First formation of their national archives, p. viii.; earliest existing State Papers; the handwriting of the MSS.; punctuality of dating, p. ix; state of preservation; probable date of the decree for forming the archive. First decrees relating to it that now exist, and their dales, p. x. Increased care of the State Papers. The journals of the different councils change in character with the successive developments of the constitution. The Grand Council, the supreme power in the State, p. xi.; in early days, exercised the sole legislative authority, the Doge and the Minor Council the executive; subsequently the Grand Council delegated much of its power to the Senate; the Minor Council expanded into the “College.” The records of the Minor Council are few, p. xii. The Grand Council continued to register its proceedings to the last nature of its entries. Journals of the Senate multiply fast, p. xiii.; they are arranged under several heads; their titles and contents. The Council of Ten, instituted in 1310, p. xiv.; gradually engrosses the chief control of the State, p. xv. Inquisition of State definitively established in 1539. Papers of these two bodies very numerous and interesting. First mention of Council of Ten in connection with England. First despatch addressed to the Inquisitors of State that relates to England, p. xvi. The decrees relating to archives for the most part proceed from whichever Council at the time takes the lead in the State. No decrees of the other Councils exist relating to the papers of Council of Ten. That body supreme to register or to suppress. Proof of its general care to preserve historical documents. Remarkable instance of suppression. Care in registering and in calendaring very great. Manner in which calendaring was executed by secretaries of the Republic, p. xvii.

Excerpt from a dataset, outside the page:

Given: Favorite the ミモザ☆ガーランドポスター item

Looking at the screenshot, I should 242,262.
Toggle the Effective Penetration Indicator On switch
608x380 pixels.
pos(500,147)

Secretaries appointed to take care of archives, p. xvii. Rules to prevent intrusion of unauthorized persons. Patrician historians in connection with archives. Diarists, p. xviii:—the first, Marin Sanuto, self-constiuted; detailed account of his great work, p. xix.; his ultimate employment by the government, p. xx. Annalists and their works, p. xxi.

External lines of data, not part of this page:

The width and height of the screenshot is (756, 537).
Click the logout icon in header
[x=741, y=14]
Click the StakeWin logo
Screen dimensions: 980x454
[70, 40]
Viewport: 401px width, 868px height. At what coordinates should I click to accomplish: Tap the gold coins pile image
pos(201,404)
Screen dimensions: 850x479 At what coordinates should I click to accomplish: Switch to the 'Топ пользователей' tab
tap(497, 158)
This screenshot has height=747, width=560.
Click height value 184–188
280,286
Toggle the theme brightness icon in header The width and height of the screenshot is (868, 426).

Notwithstanding all this care, the records much thinned by casualties, p. xxi. First fire did little damage. 2d fire, very destructive, p. xxii.; losses in consequence, p. xxiv. Gaps in the diplomatic correspondence. 3d fire, not less destructive, p. xxiv; French invasion, p. xxvi; Fall of the Republic, xxvii.; new constitution. Subsequent confusion and unauthorized
pilfering. Surrender of 500 MSS. by treaty. Pillage of the archives, p. xxviii. Cession of Venice to Austria by treaty of Campo Formio, p. xxix. Removal of certain MSS. to St. Mark's Library. Disputes between the French and Austrian governments with respect to the Venetian MSS, p. xxx. Removal of some of the MSS., Marin Sanuto's Diaries included, to Vienna. Treaty of Presburg; cession of Venice to France. Renewed disputes between the two governments respecting the MSS. Final restitution in 1815, p. xxxi. Copy of Marin Sanuto's Diaries now in the Marcian Library.
Decree for collecting all archives and muniments at the Frari in 1817, p. xxxi. Labour of arrangement and classification, p. xxxii.; the latter described by the Abbate Cadorin, but planned by the director Chiodo.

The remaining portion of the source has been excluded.